2ROOFS is Whatcom County's own social real estate team. Every sale helps house a person in need at no additional cost to you. See how it works HERE.
Thank you to Josh & Carrie, another 2roofs client! The purchase of your property has helped elderly and adults with functional disabilities remain independent in their own homes through volunteers at the Opportunity Council's Volunteer Chore Program.

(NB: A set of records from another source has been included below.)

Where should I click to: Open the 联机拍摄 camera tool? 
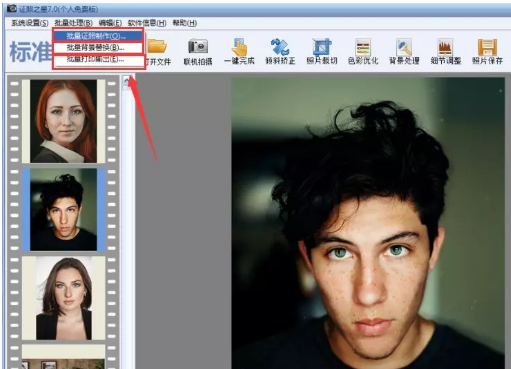click(198, 47)
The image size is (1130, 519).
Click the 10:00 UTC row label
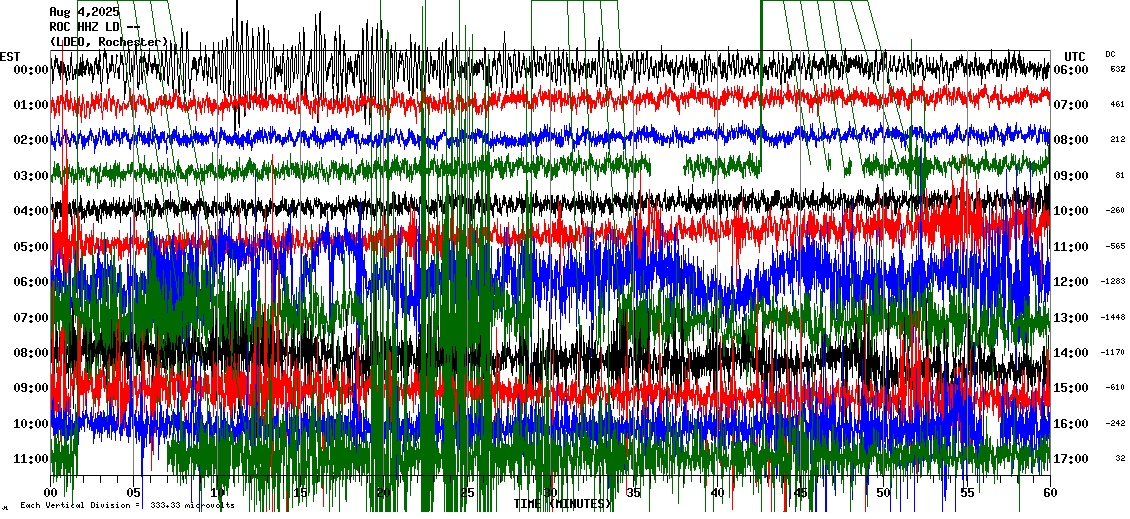[x=1071, y=211]
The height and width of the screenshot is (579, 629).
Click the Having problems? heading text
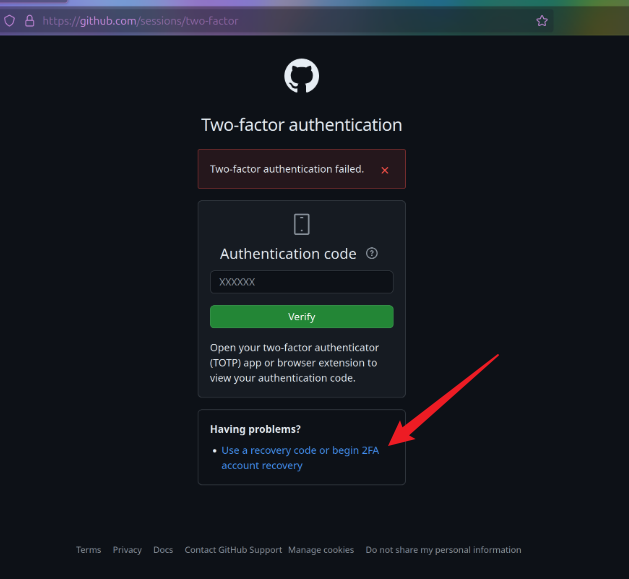[255, 429]
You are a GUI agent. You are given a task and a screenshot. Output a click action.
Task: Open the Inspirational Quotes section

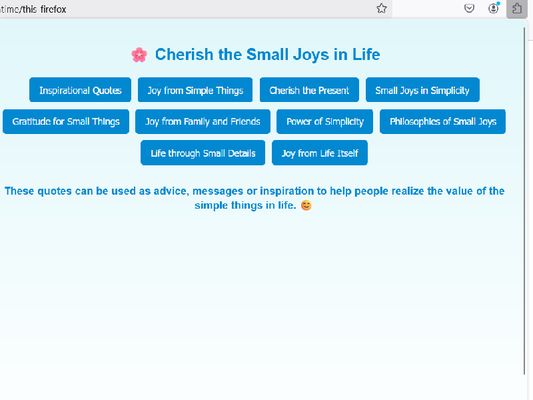(x=80, y=90)
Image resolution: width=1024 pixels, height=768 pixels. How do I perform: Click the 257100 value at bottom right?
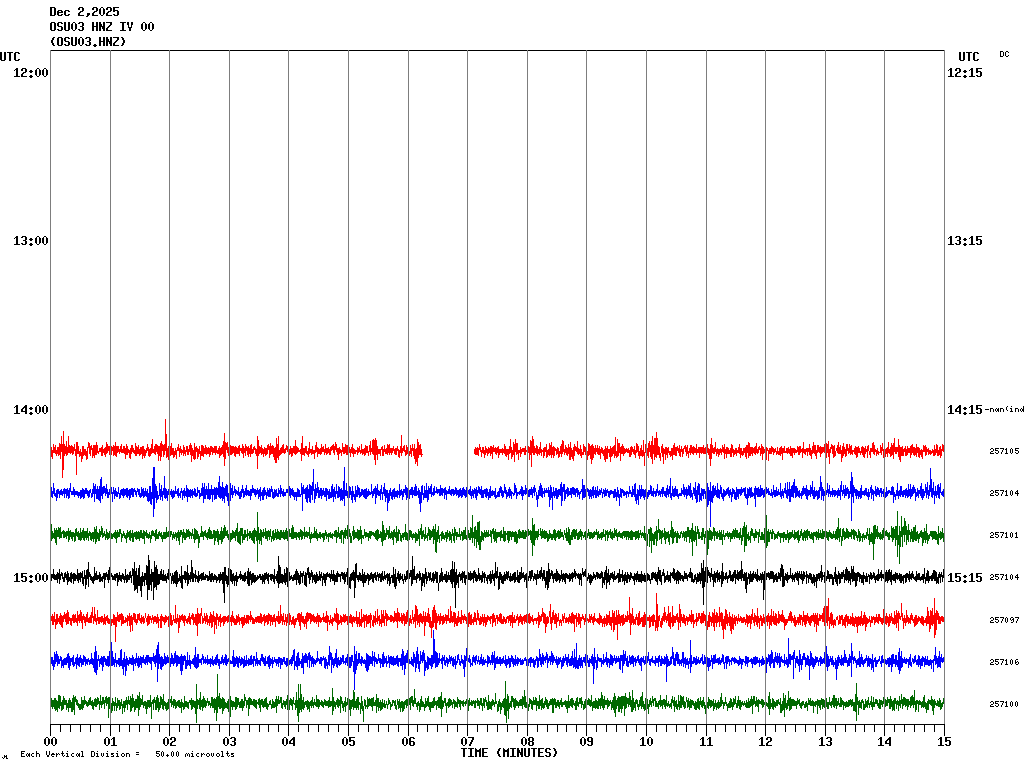[x=1003, y=704]

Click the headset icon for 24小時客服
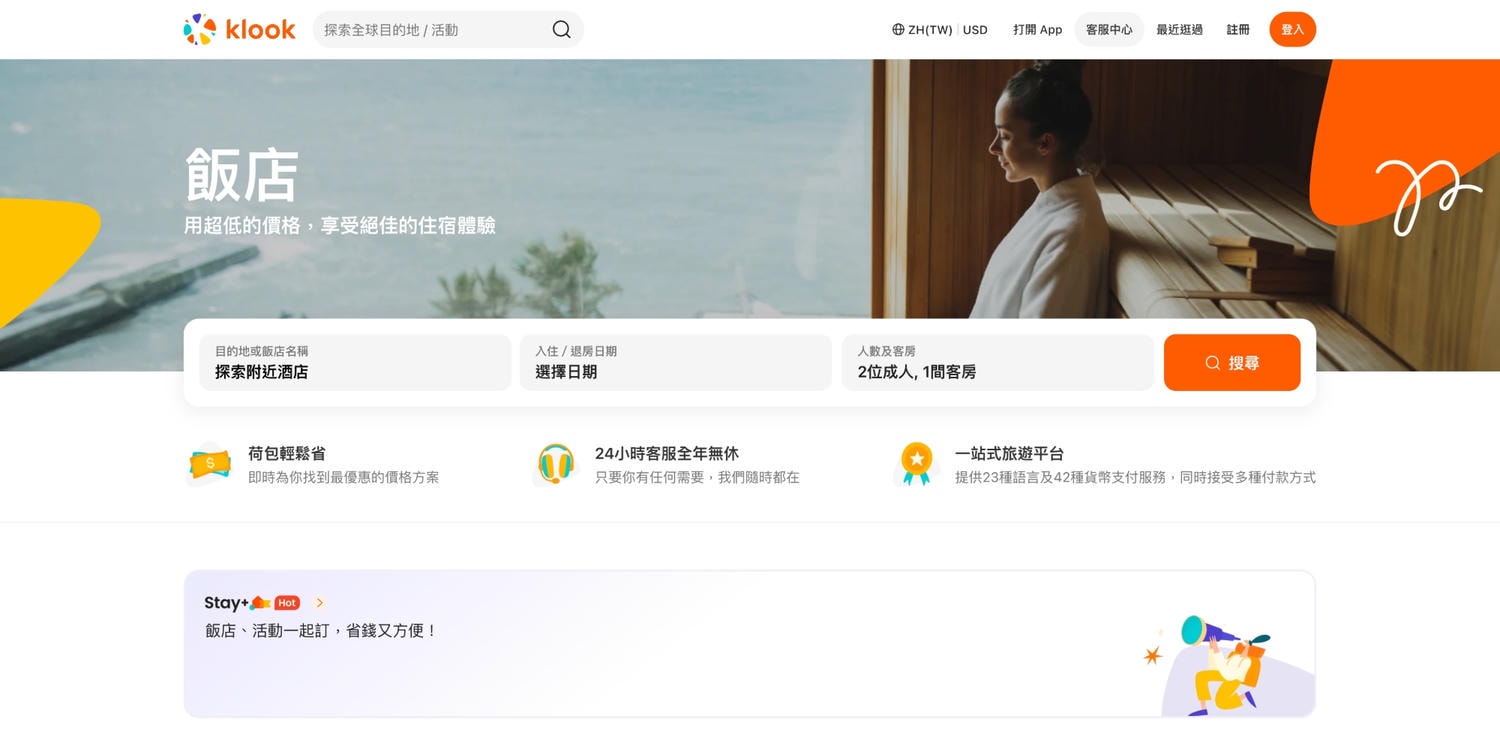tap(555, 464)
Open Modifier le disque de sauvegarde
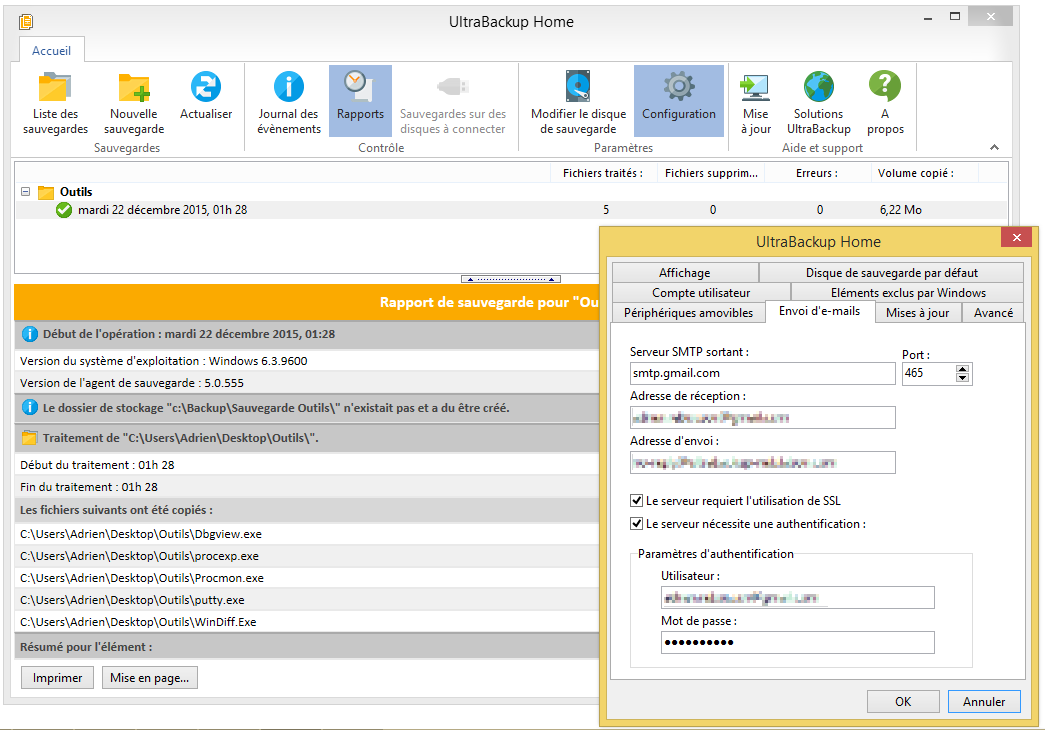 click(578, 102)
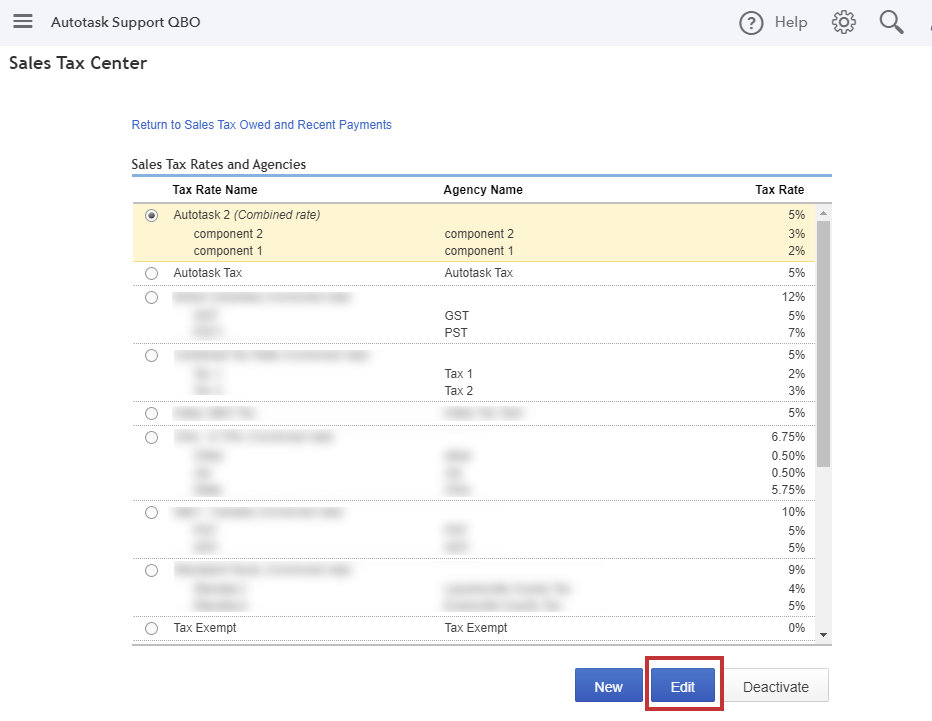Select the Autotask 2 combined rate radio button
The height and width of the screenshot is (721, 932).
152,214
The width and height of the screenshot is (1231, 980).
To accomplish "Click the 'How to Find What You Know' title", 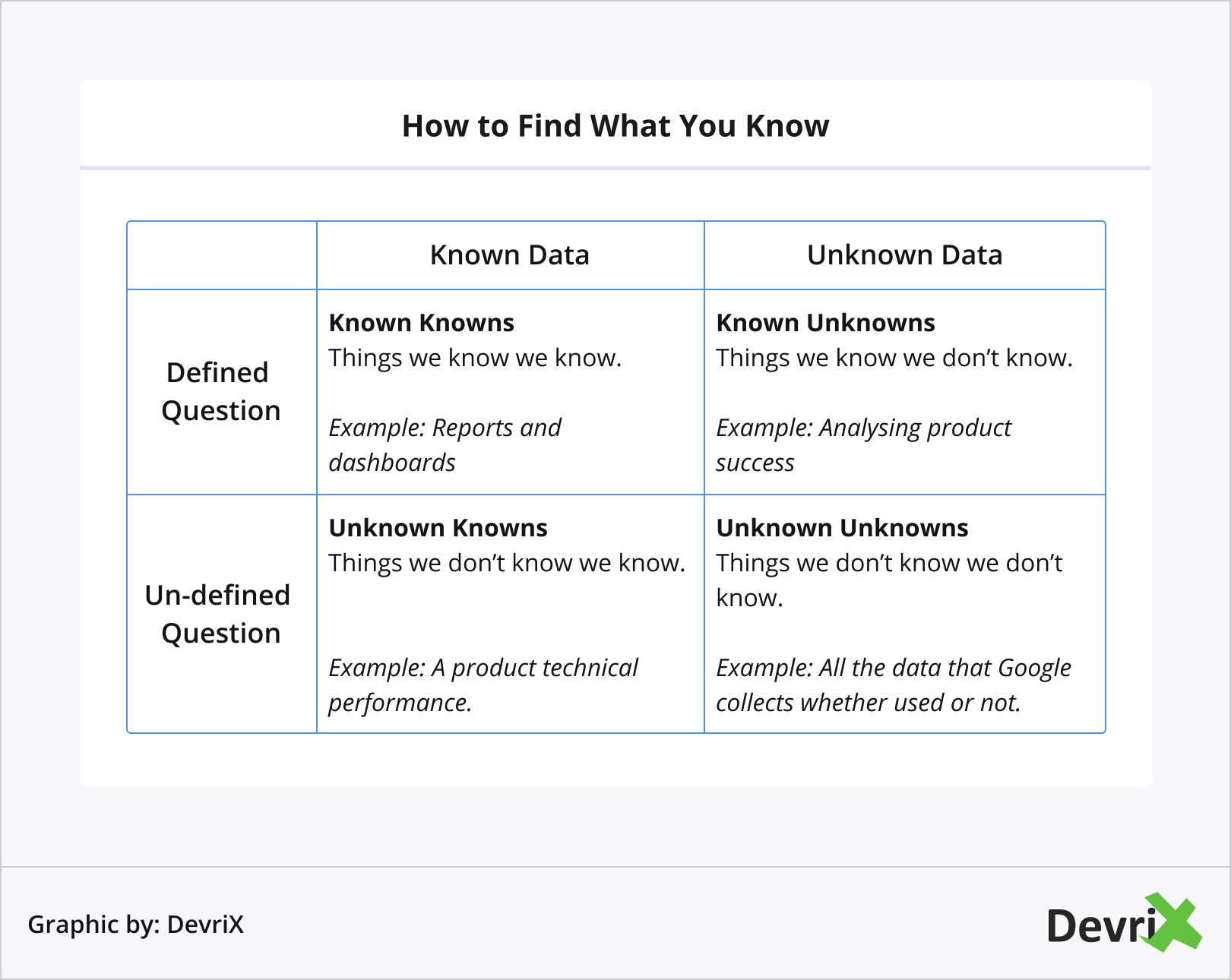I will coord(616,126).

Volunteers Help People Remain in their Own Homes
“Volunteering fulfills my need to participate. I’ve always volunteered. Before my kids grew up, my volunteering was kid-related. Now that they’re grown, I like working with the elderly.” Jenny has been volunteering with the Volunteer Chore program since the spring of 2017. The Volunteer Chore Program assists the elderly and adults with disabilities in completing tasks which enable them to remain independent. Chore clients are those who “fall through the cracks” in that they do not qualify for other available programs. Chore fills that gap. Jenny has volunteered for several community agencies, but she finds the Chore program the most fulfilling. “Every job is different. I usually sign up for the one-time needs, such as repairs, organization, hooking up TV’s and stereos, or helping people unpack after moving. Chore offers variety. For me, I don’t want to do ongoing jobs like gardening or house cleaning because I clean up enough at my own house.” Jenny has gained some construction skills over the years, so she is happy to see that Chore offers her some challenges. “I install faucets, fix toilet seats, things like that. Most of the tasks I choose are short-term, immediate fixes. They allow me to think outside the box. I remember coming up with an innovative way of repairing a kitchen floor on an older mobile home. My work enabled the client to get her wheelchair close enough that she could reach the sink without worrying about her floor falling through. She called me a ‘lifesaver.’”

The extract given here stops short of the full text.